NEW LAID EGGS. DEVONSHIRE CREAM. JUNKETS.
TEAS PROVIDED.
Within this rustic habitation, tutor and pupil disappeared, and the pebbly shore of Combmartin was left in the possession of two ancient mariners, who, seated side by side on the overhanging wall, smoked their pipes together in solemn silence, and watched the gradual smoothing of the sea as it spread itself out in wider, longer, and more placid undulations, as though submissively preparing for the coming of its magnetic mistress, the moon.
CHAPTER II.
THAT same evening, John Valliscourt, Esquire, of Valliscourt, sat late over his after-dinner wine, conversing with a languid, handsome-featured person known as Sir Charles Lascelles, Baronet. Sir Charles was a notable figure in 'swagger' society, and he had been acquainted with the Valliscourts for some time; in fact he was almost an 'old friend' of theirs, as social 'old friends' go, that phrase nowadays merely meaning about a year's mutual visiting, without any unpleasant strain on the feelings or the pockets of either party. Whenever the Valliscourts were in town for the season at their handsome residence in Grosvenor Place, Sir Charles was always 'dropping in,' and dropping out again, a constant and welcome guest, a purveyor of fashionable scandals, and a thoroughly reliable informant concerning the ins and outs of the newest approaching divorce. But his appearance at Combmartin was quite unlooked-for, he having been supposed to have gone to his 'little place' (an estate of several thousand acres) in Inverness-shire. And it was concerning his present change of plan and humour that Mr. Valliscourt was just now rallying him in ponderously playful fashion.

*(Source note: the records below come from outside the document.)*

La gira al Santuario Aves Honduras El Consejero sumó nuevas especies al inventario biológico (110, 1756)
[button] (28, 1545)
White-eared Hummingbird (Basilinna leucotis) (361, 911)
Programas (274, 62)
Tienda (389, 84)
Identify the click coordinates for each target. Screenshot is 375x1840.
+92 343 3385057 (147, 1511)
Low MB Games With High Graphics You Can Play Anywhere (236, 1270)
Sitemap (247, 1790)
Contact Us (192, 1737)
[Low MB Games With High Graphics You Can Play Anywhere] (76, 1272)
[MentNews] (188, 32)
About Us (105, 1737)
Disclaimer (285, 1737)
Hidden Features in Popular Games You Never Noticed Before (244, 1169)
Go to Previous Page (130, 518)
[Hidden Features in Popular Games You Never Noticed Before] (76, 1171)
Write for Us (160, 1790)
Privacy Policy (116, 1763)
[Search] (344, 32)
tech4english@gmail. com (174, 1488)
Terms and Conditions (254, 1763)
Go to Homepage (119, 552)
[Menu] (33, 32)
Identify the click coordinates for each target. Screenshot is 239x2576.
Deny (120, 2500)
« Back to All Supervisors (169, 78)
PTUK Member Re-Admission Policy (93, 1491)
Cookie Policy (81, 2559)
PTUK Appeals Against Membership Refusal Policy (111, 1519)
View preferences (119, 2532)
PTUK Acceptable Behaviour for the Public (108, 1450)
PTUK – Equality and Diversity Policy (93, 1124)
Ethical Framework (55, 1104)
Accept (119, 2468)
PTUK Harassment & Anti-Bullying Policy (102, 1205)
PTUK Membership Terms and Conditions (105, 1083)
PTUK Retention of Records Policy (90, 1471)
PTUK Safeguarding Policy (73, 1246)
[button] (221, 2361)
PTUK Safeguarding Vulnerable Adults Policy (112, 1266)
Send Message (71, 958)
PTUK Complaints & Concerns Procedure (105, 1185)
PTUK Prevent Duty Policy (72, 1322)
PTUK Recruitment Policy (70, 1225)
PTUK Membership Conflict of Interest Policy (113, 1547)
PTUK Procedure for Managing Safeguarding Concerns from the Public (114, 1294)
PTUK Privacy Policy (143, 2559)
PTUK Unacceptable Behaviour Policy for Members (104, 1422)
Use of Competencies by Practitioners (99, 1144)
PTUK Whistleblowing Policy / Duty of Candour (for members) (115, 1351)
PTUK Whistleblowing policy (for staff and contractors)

"Ya-as!" drawled Sir Charles in answer,--"I have doosid habits of caprice. Never know what I'm going to do from one day to another! Fact, I assure you! You see a chum of mine has got Watermouth Castle for a few weeks, and he asked me to join his house-party. That's how it is I happen to be here."
Mrs. Valliscourt, who had left the dinner-table and was seated in a lounge chair near the open window, looked round and smiled. Her smile was a very beautiful one,--her large flashing eyes and brilliantly white teeth gave it a sun-like dazzle that amazed and half bewitched any man who was not quite prepared to meet it.
"I suppose you are all very select at Watermouth,"--observed Mr. Valliscourt, cracking a walnut and beginning to peel the kernel with a deliberate and fastidious nicety which showed off his long, white, well-kept fingers to admirable advantage,--"Nothing lower than a baronet, eh?"
And he laughed softly.
Sir Charles gave him a quick glance from under his lazily drooping eyelids that might have startled him had he perceived it. Malice, derision, and intense hatred were expressed in it, and for a second it illumined the face on which it gleamed with a wicked flash as of hell-fire. It vanished almost as quickly as it had shone, and a reply was given in such quiet, listless tones as betrayed nothing of the speaker's feelings.